Ah yes.  Generally the first question.  Because.  Many reasons.  As you might know, I'm currently hunkered down in an undisclosed location** writing my PhD dissertation.***  For those of you who have never attempted such an undertaking, it kind of sucks.  It also keeps me from actually playing music (klezmer and more), which sucks even more.  For that reason, I have set myself a deadline of mid-November to finish writing, and will then move to a location that I believe to be more conducive to living the bohemian lifestyle of a musician.  Next question: you with the shirt...

"But why Berlin?"

Well.... if you've read my previous work (the aformentioned blog that can be found here), you'll know that my experiences at klezmer workshops both in Canada and the US have allowed me to make friends throughout the world, but particularly in Germany.  I have also been counseled that in Germany, Berlin is the place to be, with great musicians to play with, and a happening scene.... shirt guy... what do you want now?

"But why Germany?"

Geez man, you're just a one trick pony.  Ok.  I speak some German already, having studied it in high school and university and having spent about 3-4 weeks in Germany and Austria over the past couple of summers.  Also, the Canadian government has an agreement with Germany^ that allows young people (apparently, I'm still considered young) to get a free 1-year work visa for Germany.  Happy?

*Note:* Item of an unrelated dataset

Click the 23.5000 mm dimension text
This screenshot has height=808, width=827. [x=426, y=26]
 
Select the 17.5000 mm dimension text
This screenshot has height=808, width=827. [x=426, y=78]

Ok. So what now?  Well, I'm going to blog here over the next few months as I prepare to go.  Those few months will be puncutated with KlezKanada (next week), and my presenting a paper at the conference for the Society for Ethnomusicology (SEM) in Philadelphia in November.  But other than that, I'll probably blog to entertain myself as I write my dissertation.

Finally, this blog will be new and improved.  Why?  Because I have joined the Twittersphere.  And the Lord said, "Thou shalt Tweet, and it shall be."#  You can (and SHOULD) follow me @KlezFactor.  And yes, I may tweet on things that have nothing to do with music or klezmer or anything that I write about here.

*Note:  You may call me "Mikey," however, I reserve the right to a) not answer, and b) engage in a hearty bitch-slap.

**Usually a Starbucks or similar coffeeshop.

***Due to the simultaneous nature of blogging and writing a dissertation, some of this blog may sound dense, esoteric and academic.  Deal with it, ma bitches!

^Suck it, Americans!

#I'll expect at least 6 lines of talmudic discourse on that particular passage from the Book of Social Media.